The first edge case is for files with no extenson. Examples would be dotfiles or Apple metadata files. These are files that we don't care about verifying and can simply skip.

The first filetype to verify is jpg. I discovered a tool called Jpeginfo which did this. The -c parameter checks the file for errors and if the output does not contain "[OK]" then it is invalid.

The next filetypes to verify are video files. mov, avi and mp4 are the ones that I encountered. I knew about FFmpeg and after reading into their documentation I came across the ffprobe tool. It attempts to gather information about video files and after some quick tests I realized that it was successfully identifying corrupted videos. The -v quiet parameter first silences all output and then the addition of the -show_error parameter ensures only error information is outputted.

The final filetypes to verify are image files. jpg and png are the only two I had. ImageMagick is one of the perennial open source image manipulation programs and their identify tool allows you to check the integrity of image files. I was already checking jpgs with Jpeginfo but in theory this tool works for them as well. You need to use the -verbose parameter to ensure all possible data is read and outputted (including error data) and then 2>&1 >/dev/null ensures that only the stderr is outputted.

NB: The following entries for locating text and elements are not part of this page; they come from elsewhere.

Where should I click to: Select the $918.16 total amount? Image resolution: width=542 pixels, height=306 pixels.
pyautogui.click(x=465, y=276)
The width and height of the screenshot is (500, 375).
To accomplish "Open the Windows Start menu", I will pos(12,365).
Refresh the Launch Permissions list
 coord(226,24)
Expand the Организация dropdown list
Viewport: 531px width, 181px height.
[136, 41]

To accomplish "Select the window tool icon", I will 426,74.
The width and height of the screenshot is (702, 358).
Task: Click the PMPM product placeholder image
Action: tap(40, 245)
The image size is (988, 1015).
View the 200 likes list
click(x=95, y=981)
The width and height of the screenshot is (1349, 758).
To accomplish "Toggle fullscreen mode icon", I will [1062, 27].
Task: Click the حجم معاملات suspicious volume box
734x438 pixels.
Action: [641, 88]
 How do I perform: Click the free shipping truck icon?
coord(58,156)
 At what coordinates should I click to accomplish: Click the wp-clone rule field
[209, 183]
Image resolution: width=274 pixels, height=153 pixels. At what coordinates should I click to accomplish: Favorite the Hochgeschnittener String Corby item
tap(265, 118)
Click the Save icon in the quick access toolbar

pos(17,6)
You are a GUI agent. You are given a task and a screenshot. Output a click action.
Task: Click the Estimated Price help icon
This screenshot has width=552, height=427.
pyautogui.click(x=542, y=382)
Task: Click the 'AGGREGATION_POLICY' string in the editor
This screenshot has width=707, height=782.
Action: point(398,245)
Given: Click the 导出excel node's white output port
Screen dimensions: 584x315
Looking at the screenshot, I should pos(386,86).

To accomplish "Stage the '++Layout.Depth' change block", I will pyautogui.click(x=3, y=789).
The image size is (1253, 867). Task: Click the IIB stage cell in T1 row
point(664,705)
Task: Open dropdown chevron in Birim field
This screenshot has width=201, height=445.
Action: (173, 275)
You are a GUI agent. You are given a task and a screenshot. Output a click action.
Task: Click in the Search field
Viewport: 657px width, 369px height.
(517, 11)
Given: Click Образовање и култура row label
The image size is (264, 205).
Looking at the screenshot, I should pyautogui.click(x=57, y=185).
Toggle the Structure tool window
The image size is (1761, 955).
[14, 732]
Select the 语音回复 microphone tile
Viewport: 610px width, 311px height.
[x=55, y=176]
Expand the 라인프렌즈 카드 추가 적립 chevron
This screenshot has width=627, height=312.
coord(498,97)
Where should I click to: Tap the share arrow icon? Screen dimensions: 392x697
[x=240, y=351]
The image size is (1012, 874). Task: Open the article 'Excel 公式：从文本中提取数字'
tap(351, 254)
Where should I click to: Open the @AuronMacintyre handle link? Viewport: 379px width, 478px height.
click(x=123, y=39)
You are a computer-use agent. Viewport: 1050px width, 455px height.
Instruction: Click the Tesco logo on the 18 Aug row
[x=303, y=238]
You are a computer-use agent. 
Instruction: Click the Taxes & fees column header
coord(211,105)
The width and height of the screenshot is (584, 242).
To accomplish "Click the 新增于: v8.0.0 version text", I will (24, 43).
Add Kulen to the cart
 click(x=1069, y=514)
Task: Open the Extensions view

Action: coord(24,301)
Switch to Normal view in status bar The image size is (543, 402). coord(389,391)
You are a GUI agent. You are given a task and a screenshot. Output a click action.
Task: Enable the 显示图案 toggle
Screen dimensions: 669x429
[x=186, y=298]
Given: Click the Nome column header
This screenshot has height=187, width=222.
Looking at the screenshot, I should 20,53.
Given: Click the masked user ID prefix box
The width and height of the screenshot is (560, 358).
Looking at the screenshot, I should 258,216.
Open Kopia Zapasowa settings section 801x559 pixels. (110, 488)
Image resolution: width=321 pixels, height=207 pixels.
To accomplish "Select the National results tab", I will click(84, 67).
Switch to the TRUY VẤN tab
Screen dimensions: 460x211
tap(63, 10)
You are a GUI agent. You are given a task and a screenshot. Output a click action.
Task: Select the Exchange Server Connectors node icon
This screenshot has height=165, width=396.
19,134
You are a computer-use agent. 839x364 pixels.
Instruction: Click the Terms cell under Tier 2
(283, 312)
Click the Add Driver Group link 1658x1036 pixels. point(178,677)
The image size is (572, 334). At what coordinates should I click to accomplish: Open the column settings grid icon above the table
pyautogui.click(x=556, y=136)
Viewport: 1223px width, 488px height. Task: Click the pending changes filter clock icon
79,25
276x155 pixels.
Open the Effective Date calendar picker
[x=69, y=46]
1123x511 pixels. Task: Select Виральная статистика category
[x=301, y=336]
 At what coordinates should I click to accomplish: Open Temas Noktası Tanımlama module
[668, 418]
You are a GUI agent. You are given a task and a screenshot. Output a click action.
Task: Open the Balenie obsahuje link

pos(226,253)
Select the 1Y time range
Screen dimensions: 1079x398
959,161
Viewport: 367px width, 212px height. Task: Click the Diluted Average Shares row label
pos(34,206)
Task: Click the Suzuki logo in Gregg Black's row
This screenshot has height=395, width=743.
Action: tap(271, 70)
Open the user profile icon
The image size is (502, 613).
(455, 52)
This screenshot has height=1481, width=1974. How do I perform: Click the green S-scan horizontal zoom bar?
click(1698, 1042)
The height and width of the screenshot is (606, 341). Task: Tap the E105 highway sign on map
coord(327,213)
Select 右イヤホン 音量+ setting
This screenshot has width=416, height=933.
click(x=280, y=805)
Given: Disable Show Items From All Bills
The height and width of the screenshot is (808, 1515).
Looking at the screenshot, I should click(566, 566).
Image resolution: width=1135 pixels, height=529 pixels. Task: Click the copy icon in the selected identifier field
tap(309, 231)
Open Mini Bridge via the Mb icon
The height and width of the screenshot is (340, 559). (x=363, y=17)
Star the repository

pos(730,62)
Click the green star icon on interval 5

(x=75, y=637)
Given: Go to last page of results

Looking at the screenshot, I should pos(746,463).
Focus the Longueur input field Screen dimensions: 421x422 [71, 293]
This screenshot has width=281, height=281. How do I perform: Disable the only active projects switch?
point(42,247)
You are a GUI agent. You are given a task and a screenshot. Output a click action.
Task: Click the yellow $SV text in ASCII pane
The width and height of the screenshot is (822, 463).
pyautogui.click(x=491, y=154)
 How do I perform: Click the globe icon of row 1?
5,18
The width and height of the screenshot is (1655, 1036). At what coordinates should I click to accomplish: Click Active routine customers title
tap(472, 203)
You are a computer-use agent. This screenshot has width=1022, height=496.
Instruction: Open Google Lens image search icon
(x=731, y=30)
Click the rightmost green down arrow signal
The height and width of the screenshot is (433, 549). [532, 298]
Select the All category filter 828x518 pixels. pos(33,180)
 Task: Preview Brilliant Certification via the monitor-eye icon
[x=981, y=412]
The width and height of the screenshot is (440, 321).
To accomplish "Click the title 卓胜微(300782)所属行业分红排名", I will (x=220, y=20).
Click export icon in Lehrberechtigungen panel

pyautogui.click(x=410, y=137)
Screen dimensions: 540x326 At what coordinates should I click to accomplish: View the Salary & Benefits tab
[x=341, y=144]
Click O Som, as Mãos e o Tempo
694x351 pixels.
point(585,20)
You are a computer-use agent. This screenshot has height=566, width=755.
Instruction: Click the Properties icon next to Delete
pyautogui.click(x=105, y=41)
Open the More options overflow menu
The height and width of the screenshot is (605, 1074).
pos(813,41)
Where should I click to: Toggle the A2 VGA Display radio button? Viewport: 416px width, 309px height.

The final edge case is any other filetype that was not checked. A warning is simply printed to the console indicating that the file was not checked and you probably should find a tool that would let you verify it.

All of the tools I mentioned were installed using Homebrew. They are all available on Linux as well so you could easily write these scripts and run them on your RAID to ensure that none of your photos and videos are being corrupted.

And that is it. I lucked out and none of my photos or images were corrupted on both of the recovered directories. There were a couple of differences that did indicate corruption but luckily their sister file in the other directory was fine. Photos2 apparently had more files than Photos1 and luckily they were not corrupted but unfortunately this leads me to believe that not all of my photos and videos were recovered. This is a likely outcome of attempting to recover over 9000+ photos and videos totaling over 200GB. However, all of the important photos and videos that I wanted were recovered and if something was lost that I can't remember well then does it really matter if I lost it anyway? I'm going to go with the "ignorance is bliss" approach and just be thankful that every important picture and video of my grandfather's 80th birthday was recovered.